— Части задания —
1 - Переведите на английский язык первое предложение рассказа о допросах Александра Шмореля: «Второй допрос 26 февраля был ещё более длительным, подробным, неприятным».
2 - Продолжите рассказ о допросах Александра Шмореля, начав сразу после его последнего предложения.

— Фрагмент документа —
▼▼▼
Второй допрос 26 февраля был ещё более длительным, подробным, неприятным. Каки накануне, Александр вновь подчеркнул свою приверженность России, неприязнь по отношению к большевизму и своё стремление остановить войну между двумя великими государствами любой ценой. Он не скрывал, что именно пропаганде этих идей и должны были послужить листовки, в изготовлении которых он принимал самое непосредственное участие: «В настоящее время я не мог довольствоваться тем, чтобы просто быть «тихим» противником национал-социализма. Беспокоясь о судьбе обоих народов, я собирался внести свой вклад в изменение строя рейха», В лице Ганса Шоля, по словам Алекса, он нашёл верного соратника. Призывами к сопротивлению и саботажу они пытались удержать военную машину, повернуть события вспять, найти оптимальное решение для обеих воюющих сторон. «Нам было абсолютно ясно, что изготовление антиправительственных печатных листков является действием, направленным против национал-социалистического правительства, которое в случае расследования может привести к тяжелейшим последствиям. Всё, что я делал в этой связи, я делал осознанно и даже был готов к тому, что в случае преследования мне придётся расстаться с жизнью».
Среди множества вопросов о соучастниках, источниках финансирования Александру не удалось избежать объяснений по поводу возможной работы на вражеские спецслужбы: «Предположения о том, что я состоял в связи с российскими гражданами либо организациями с целью передачи разведывательной информации, не соответствуют действительности.
Я категорически возражаю против подобных обвинений как не имеющих под собой никакой почвы». Без тени сомнения подписывая собственноручные признания в государственной измене, Шморель в резкой форме отвергал попытки представить его в образе «врага народа».
▲▲▲
— Исходный материал —
▼▼▼
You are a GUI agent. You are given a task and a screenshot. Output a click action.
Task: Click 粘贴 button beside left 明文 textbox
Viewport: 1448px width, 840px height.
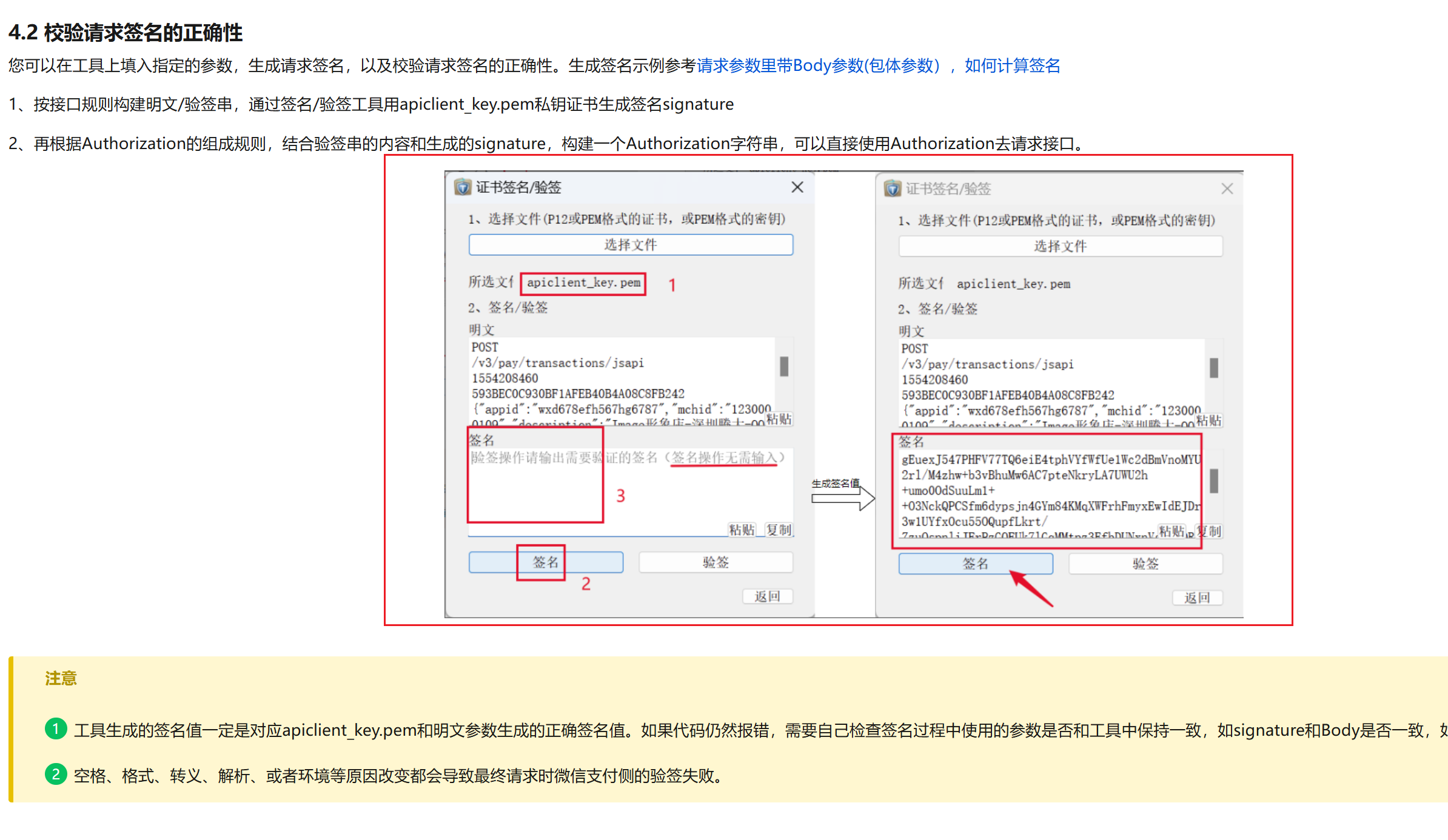pyautogui.click(x=779, y=419)
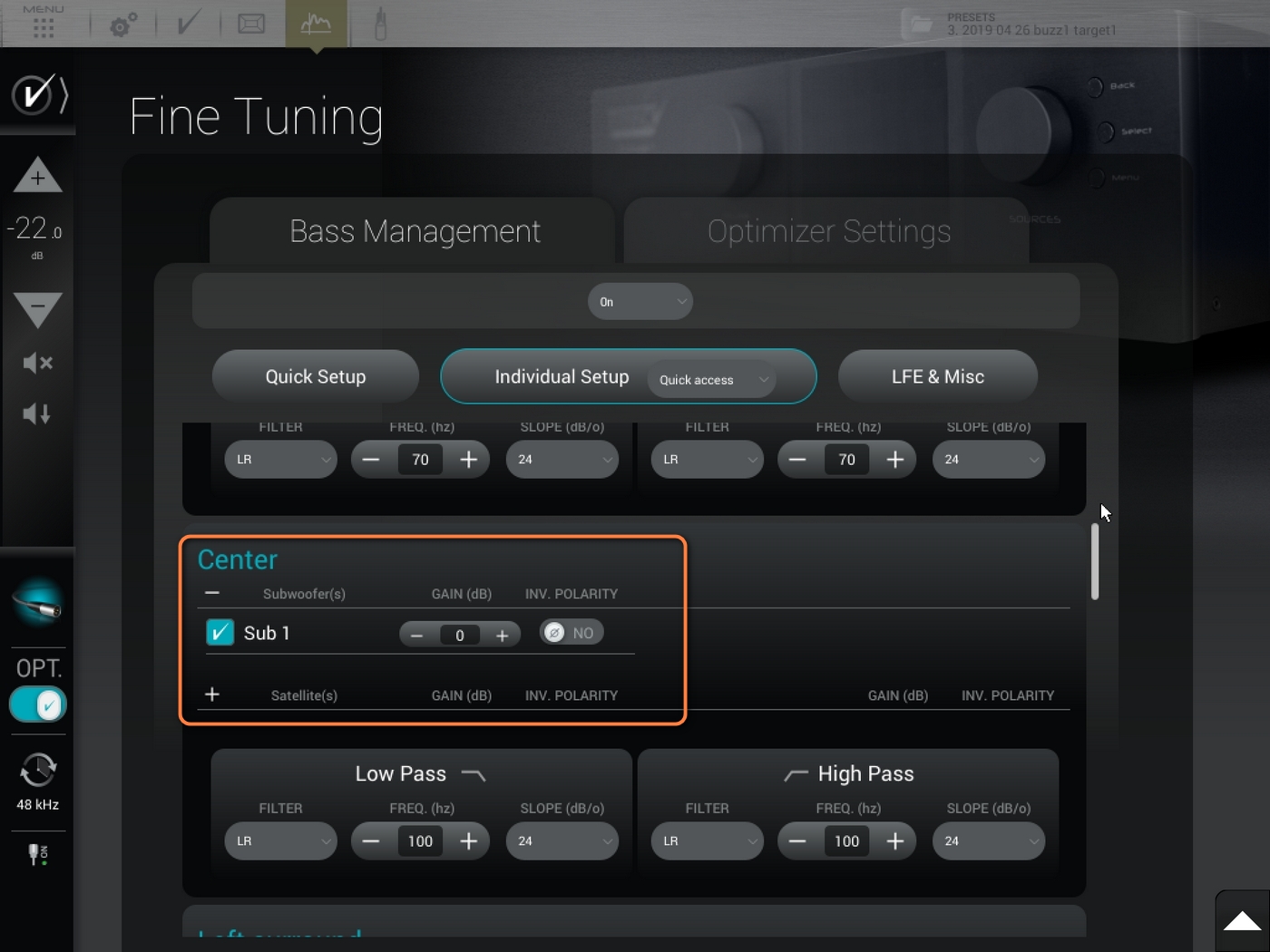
▲▲▲
— Итоговые ответы —
1 - The second interrogation on February 26 was even longer, more detailed, and more unpleasant.

2 -
Четыре следующих протокола, датированные 1, 11, 13 и 18 марта, были посвящены уточнению деталей. В частности, речь постоянно заходила об отношениях с Фальком Харнаком. Возможная связь «Белой розы» с «Красной капеллой» казалась такой очевидной, что следователи гестапо снова и снова отрабатывали каждый известный им факт, пытаясь поймать допрашиваемых на неточностях или противоречиях показаний. Всё это время заключённые находились в одиночных камерах тюрьмы предварительного заключения, не имея никаких сведений друг о друге. По рассказам Лило, в помещении над ней ночью кто-то ходил взад-вперёд. Яркий электрический свет не выключался круглые сутки. Это тяжело действовало на психику. Дежурный заключённый, разносящий еду и просовывающий её в маленькие окошечки в двери, шепнул девушке, что над ней расположена камера Александра. Лило опасалась провокации и не знала, верить ли словам незнакомого человека. Арестантов не выводили из камер даже во время массированных бомбёжек Мюнхена. Лишь однажды Харнак встретился в коридоре с Алексом. С багровым лицом и горящим взглядом Шморель шёл с очередного допроса. Они сдавленно поздоровались.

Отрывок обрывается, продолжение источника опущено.